If Morgan has a mantra it is “Listen to the customers”. It is certainly a recurring theme throughout our interview. While much of Geon’s work comes from normal commercial competitive selling – “no job too small,” says Morgan - there is an underlying focus on servicing corporate clients. Geon has learned that its customers want a single source of supply for a wide variety of graphic products and services. It sources whatever it does not manufacture itself from a panel of suppliers, just as any print management company does.

“We have a contestable model. We do not need to make everything we sell. There is senior management in charge of all our corporate relations. Bid teams and project management units are dedicated to every major customer. I want to know who is responsible. The only way to guarantee the health and well-being of a customer is to listen to what they want. Retaining is just as important as winning.”

Elements of success
Geon is a private company so it does not have to release details of how it is tracking financially. Morgan is understandably reticent in revealing too much. He declares the company is meeting expectations, but that is all we get. Rather he focuses on the growth targets – double digit increases in revenue over the next few years.
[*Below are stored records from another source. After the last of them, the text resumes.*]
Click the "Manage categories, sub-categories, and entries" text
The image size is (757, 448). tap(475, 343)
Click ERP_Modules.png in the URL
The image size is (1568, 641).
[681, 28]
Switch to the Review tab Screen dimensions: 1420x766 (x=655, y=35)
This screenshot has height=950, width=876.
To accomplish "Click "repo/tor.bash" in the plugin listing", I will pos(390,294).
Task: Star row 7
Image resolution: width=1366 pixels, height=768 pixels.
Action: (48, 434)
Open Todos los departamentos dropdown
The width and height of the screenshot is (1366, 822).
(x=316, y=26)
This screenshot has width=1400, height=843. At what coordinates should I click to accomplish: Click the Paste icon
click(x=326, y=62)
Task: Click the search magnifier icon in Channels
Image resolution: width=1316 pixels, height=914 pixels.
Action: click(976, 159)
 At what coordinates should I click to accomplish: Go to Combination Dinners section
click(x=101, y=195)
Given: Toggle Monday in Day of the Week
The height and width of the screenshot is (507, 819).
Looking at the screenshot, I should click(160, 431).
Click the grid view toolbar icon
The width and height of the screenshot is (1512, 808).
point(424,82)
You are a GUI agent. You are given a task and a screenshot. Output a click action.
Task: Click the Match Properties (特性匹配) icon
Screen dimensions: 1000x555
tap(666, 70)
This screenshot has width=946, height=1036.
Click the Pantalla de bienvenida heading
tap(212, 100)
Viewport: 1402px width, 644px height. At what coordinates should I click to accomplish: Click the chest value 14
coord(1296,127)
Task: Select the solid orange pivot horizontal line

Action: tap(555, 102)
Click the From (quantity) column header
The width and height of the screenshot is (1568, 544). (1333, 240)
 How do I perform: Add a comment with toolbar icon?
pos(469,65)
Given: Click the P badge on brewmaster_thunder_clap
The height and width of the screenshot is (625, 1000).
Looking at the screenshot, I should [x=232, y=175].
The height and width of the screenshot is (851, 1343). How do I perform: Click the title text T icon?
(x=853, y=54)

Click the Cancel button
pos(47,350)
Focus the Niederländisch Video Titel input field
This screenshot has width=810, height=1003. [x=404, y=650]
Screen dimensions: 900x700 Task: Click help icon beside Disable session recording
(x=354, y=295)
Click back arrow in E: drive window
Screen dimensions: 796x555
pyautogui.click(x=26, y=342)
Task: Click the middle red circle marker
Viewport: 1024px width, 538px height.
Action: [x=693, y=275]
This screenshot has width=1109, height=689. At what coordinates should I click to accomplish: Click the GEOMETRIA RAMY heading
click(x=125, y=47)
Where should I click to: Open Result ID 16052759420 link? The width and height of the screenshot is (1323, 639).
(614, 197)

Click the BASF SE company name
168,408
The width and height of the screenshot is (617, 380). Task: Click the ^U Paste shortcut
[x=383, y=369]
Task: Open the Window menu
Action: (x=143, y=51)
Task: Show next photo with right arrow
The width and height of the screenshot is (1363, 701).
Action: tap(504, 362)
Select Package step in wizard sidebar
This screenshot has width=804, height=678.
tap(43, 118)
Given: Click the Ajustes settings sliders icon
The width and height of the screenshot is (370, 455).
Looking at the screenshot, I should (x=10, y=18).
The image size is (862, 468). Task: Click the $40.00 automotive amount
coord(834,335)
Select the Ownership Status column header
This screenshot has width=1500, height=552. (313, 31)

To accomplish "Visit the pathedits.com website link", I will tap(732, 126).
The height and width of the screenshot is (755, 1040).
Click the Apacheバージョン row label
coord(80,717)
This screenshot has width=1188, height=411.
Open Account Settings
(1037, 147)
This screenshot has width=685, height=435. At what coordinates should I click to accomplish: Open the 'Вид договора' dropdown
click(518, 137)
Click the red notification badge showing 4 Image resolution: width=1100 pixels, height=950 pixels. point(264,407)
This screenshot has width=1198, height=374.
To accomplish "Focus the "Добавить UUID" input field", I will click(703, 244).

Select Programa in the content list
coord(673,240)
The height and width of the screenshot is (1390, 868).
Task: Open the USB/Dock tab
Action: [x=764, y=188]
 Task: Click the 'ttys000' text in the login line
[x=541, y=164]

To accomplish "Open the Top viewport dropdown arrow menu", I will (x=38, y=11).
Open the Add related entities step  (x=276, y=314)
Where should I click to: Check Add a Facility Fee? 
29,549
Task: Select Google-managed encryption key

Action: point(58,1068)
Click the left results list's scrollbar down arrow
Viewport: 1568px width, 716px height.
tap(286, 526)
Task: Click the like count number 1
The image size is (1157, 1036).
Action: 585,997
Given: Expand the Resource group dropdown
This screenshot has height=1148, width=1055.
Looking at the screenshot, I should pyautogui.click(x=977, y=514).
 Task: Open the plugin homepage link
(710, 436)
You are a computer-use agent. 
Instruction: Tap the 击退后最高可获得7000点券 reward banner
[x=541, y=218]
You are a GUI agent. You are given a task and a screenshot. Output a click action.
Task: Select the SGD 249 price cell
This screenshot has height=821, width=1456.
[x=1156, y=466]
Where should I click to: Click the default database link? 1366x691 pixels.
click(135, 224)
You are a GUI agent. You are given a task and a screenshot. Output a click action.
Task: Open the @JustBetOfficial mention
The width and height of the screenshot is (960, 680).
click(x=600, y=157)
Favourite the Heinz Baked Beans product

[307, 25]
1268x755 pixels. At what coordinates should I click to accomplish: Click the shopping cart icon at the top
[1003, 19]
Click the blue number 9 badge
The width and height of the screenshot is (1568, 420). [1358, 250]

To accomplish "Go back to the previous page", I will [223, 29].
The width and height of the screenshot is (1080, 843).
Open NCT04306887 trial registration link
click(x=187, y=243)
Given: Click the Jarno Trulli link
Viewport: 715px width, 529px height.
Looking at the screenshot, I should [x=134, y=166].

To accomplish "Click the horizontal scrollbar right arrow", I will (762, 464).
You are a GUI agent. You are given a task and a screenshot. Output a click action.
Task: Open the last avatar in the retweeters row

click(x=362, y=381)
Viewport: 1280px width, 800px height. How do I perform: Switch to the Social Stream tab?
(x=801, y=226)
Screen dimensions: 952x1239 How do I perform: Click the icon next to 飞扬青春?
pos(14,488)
Most of this growth will come from the expansion of the services Geon delivers to its customers. End-to-end service is defining its strategy. From design through production to fulfilment, the aim is to be a complete provider. A new design studio is currently under development in Melbourne, rolling out a model whereby customers will find in Geon their full marketing services partner.

Geonline is another essential development, linking customers to the range of services available, including ordering and inventory management. After a huge investment in presses during its initial growth, the company is now evaluating the next generation technology. Among its recent investments are a new HP Indigo press as well as finishing equipment.

“We have a strong contingent going to IPEX. We’re reviewing the next generation of offset presses as well as how the industry is changing. I’m very positive for the future of print but it’s important to recognise there is a conversion of some print to the internet. We were first with large perfecting presses. Now I want to see the next generation of presses.”

There is no doubt that one of the advantages of being Geon’s size is buying leverage. Although it has pulled back from an earlier model of seeking single suppliers across all supply lines, there are still areas, such as plates and ink, where a single source is attractive. (Its plate contract, one of the largest in the industry, is currently on tender.) Morgan is pragmatic about the advantages this delivers in pricing.

“Of course, you get reduction for bulk buying. It’s the same way printers look at different prices for a $1 million and a $10 million job. We buy in bulk, but it’s not always for the lowest price, because we need our suppliers to be profitable and successful. We are looking for improvements to the supply chain, for ways to help reduce the supply chain costs.”

Being of the industry
Geon is not the anti-industry behemoth so often imagined. Morgan comes across as quite the responsible printer, admitting that while they compete vigorously across the board, it is important for printers to be able to help each other out when there is a breakdown. This is traditional printing industry practice.

“It’s important to work together to grow the complete pie. We will be competitive but we will contribute to the welfare of the industry,” he says.

Morgan also believes in training, be it OHS, sales training, professional development or traditional apprenticeships. Geon wants 10 per cent of all its employees to be either apprentices or trainees.

“I have a passion for training. Learning is a lifetime thing. We work closely with Printing Industries. We understand that to have a secure future, we have to do things to help the industry succeed.”

He believes the worst should be over for the industry and the economy. There is growth in orders and in volumes, although price pressure is a fact of life and here to stay. He has no plans to grow by buying more printing companies; further increases will come by organic development.

“We have done the work and we have the company we want. To borrow a phrase, we are now fighting fit at the right weight.”